La notion de sécurité sociale professionnelle n’est pas nouvelle. Cette sécurité sociale-là ne sera bien évidemment pas mise en œuvre par la seule fusion de l’ANPE et de l’UNEDIC. Ce dernier aspect est même totalement accessoire par rapport à la finalité affichée. Cette fusion connaîtrait évidemment des difficultés de faisabilité technique. Mais l’essentiel est ailleurs. Rappelons ici, entre autres, que l’Unédic n’est intéressée aujourd’hui que par la moitié environ des chômeurs. Elle n’indemnise pas l’autre moitié. C’est aussi pour cela qu’existe un service public de l’emploi et un établissement public, l’ANPE, qui s’adresse, elle, à tous les salariés privés d’emploi, et même au-delà, à toutes les personnes qui le souhaitent.
De fait, il y a de plus en plus d’aléas au cours d’une carrière professionnelle. Avec le chômage de masse, le capitalisme financier et les nouvelles organisations du travail, le travailleur est passé d’un régime de mobilité parfois volontaire (démissions) à un régime de mobilités géographique et professionnelle le plus souvent contraintes.
La mobilité professionnelle s’est modifiée avec la montée du chômage : le nombre d’allers et retours du chômage vers l’emploi et de l’emploi vers le chômage a augmenté. Face à ces multiples transitions sur le marché du travail, la sécurisation des trajectoires professionnelles est désormais en débat.
Dès 1995, un rapport de Jean Boissonnat propose la création d’un contrat d’activité afin qu’entre deux emplois instables le salarié se voie offrir une activité dans une association ou bien une formation. En 1996, l’économiste communiste Paul Boccara développe l’idée de « sécurité emploi-formation ». La formation est un élément majeur du parcours professionnel garanti, en période d’emploi comme de chômage. Cet accès à la formation ne dépend pas des seuls desiderata des entreprises. En septembre 2003, lorsqu’elle signe un accord sur la formation professionnelle, la CGT a pour objectif de faire avancer l’idée de la « sécurité sociale professionnelle » qui serait une alternative à la précarisation. Dans un entretien à L’Humanité, la dirigeante CGT Maryse Dumas explique qu’il s’agit de « créer une garantie interprofessionnelle pour attacher les droits à la personne du salarié et ne plus les faire dépendre de l’entreprise pour laquelle il travaille (...). Chaque salarié disposerait de droits cumulés dont chaque nouvel employeur devrait tenir compte ». Des droits en termes de salaire, de carrière et de formation. La « non-régression » sociale érigée au sein d’un processus incontournable.

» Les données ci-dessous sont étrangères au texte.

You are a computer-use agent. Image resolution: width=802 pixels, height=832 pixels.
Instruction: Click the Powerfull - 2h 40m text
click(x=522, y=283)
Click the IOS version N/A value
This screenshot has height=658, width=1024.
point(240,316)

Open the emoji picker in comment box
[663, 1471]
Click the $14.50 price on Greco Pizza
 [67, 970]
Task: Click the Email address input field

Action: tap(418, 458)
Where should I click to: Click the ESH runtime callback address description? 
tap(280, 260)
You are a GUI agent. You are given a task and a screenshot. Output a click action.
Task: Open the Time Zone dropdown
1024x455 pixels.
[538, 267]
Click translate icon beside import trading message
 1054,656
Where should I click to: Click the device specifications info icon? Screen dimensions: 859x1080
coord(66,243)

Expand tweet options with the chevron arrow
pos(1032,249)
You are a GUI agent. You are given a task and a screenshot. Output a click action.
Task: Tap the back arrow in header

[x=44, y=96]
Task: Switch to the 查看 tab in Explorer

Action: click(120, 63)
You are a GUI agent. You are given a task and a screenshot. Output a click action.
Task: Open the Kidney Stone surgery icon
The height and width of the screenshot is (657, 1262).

« Au-delà de l’emploi », tel est le titre que le groupe interdisciplinaire européen présidé par le juriste Alain Supiot choisit, en 1999, pour son rapport. Celui-ci promeut un « nouvel état professionnel des personnes » reposant sur un statut englobant « les différentes formes de travail que toute personne est susceptible d’accomplir dans son existence ». Ce statut se caractériserait par des « droits de tirages sociaux » exercés dans la limite de créances constituées au fil des différentes activités.
Dans ces divers dispositifs, l’enjeu autour de la formation est majeur. Elle doit être associée au travail comme un droit lié à celui-ci. Elle doit conduire à l’acquisition de qualifications et de compétences effectivement transférables sur des métiers voisins et sur plusieurs aires géographiques.
Dans Vers un nouveau modèle social paru en mars 2005, précédemment paru en 2003 sous le titre de Tous sublimes, le professeur d’économie Bernard Gazier présente de multiples expériences menées dans divers pays : « rotation des emplois au Danemark, fondations de travail en Autriche, politique du temps des villes italiennes, congés parentaux à la suédoise, compte-épargne-temps un peu partout... Leur trait commun est de donner plus de droit aux travailleurs, pour maîtriser les choix de leur vie et leur permettre de passer d’une étape de leur carrière à une autre en toute sécurité. De nouveaux droits apparaissent ainsi en pointillé : le droit de changer d’avis, de métier, le droit à la découverte de soi-même. Serions-nous en passe d’imiter le modèle des "sublimes", ces ouvriers très qualifiés qui, au XIXème siècle, travaillaient à leur guise pour une durée qu’ils déterminaient eux-mêmes, puis, grassement payés, dépensaient leurs revenus dans les guinguettes et les estaminets ? » demande Bernard Gazier en quatrième de couverture de Tous sublimes.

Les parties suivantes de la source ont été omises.